▸ **Requirement**: Quote verbatim the lines of the entries below, from the line containing "This screenshot has height=819, width=1456." through the line containing "Action: tap(351, 294)", both included.

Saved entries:
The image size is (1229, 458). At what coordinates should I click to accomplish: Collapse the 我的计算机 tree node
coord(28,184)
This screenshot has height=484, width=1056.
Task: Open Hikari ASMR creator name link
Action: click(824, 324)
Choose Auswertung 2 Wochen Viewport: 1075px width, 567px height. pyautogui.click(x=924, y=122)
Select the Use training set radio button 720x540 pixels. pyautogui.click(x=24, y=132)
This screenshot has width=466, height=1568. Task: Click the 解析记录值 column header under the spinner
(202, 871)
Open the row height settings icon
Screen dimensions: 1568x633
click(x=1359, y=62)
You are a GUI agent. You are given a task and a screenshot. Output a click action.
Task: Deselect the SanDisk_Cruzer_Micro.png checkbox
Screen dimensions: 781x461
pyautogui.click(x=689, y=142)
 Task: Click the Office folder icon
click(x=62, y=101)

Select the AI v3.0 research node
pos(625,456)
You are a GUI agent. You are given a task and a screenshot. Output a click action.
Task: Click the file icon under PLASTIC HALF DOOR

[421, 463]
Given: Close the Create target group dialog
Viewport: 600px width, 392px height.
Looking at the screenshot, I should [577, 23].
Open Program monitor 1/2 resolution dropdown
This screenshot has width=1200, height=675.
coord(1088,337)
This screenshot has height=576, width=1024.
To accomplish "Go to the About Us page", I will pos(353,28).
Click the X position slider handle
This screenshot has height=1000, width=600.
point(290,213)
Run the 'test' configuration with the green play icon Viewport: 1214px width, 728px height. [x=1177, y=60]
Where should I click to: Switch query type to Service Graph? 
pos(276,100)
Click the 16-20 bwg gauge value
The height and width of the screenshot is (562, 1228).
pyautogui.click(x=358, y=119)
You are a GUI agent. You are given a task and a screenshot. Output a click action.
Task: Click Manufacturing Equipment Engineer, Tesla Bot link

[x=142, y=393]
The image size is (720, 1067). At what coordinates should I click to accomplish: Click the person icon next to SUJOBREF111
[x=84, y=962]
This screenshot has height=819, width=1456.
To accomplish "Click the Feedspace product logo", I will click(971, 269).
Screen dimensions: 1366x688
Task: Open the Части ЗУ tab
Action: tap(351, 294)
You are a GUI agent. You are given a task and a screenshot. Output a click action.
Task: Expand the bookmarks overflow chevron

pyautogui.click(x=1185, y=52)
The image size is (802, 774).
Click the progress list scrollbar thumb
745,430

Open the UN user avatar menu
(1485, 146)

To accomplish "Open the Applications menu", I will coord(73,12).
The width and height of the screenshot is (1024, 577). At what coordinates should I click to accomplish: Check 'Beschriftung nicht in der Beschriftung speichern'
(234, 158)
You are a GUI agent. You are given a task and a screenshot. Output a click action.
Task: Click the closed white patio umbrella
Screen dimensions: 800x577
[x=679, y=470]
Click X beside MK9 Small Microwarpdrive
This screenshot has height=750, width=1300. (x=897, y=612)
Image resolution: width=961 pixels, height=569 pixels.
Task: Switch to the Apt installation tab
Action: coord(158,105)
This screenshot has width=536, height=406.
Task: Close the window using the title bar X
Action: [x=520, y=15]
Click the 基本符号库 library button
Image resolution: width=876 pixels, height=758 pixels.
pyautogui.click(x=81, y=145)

▸ **Correct response**:
This screenshot has height=819, width=1456.
To accomplish "Click the Feedspace product logo", I will click(971, 269).
Screen dimensions: 1366x688
Task: Open the Части ЗУ tab
Action: tap(351, 294)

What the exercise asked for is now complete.